─── EXTRACTED INFORMATION ───
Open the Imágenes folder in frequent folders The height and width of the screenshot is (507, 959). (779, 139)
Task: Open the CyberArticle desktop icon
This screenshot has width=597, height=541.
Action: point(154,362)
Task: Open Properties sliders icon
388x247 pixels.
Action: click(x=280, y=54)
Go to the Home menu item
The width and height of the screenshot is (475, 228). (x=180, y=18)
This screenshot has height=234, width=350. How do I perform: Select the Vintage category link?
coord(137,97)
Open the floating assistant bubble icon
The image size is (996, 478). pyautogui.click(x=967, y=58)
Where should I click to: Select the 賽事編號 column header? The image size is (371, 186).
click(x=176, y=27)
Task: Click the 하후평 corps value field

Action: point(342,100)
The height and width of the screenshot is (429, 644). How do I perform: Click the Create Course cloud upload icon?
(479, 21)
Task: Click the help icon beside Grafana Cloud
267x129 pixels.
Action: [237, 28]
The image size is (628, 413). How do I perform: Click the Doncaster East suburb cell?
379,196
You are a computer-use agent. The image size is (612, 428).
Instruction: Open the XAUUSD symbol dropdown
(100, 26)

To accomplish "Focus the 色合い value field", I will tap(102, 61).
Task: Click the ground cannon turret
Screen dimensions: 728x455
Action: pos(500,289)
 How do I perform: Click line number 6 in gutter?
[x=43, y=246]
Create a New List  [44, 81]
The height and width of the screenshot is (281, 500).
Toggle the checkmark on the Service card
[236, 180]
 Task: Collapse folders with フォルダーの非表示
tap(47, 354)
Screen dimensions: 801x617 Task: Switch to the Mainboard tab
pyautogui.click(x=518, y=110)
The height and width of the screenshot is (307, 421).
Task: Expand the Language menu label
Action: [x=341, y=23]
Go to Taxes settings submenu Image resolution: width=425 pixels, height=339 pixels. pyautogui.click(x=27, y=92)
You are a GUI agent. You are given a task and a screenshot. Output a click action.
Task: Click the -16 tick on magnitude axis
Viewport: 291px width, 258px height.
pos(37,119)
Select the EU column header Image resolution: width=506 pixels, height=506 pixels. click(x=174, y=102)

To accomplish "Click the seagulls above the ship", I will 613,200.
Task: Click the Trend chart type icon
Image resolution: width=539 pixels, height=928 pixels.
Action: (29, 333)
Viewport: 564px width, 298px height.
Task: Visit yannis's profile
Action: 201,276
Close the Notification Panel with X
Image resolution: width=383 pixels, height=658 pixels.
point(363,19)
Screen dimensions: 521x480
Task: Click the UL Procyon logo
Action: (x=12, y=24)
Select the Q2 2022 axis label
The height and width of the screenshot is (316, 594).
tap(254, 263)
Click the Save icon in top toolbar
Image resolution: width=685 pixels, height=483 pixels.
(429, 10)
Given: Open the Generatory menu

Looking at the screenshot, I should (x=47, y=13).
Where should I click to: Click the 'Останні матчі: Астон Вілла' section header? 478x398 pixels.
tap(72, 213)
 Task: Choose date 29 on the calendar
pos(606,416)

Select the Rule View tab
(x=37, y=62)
───
- [WHAT NEEDS TO BE DONE] Copy every line of the data that holds the string "accomplish".

- [THE ANSWER]
To accomplish "Focus the 色合い value field", I will tap(102, 61).
To accomplish "Click the seagulls above the ship", I will 613,200.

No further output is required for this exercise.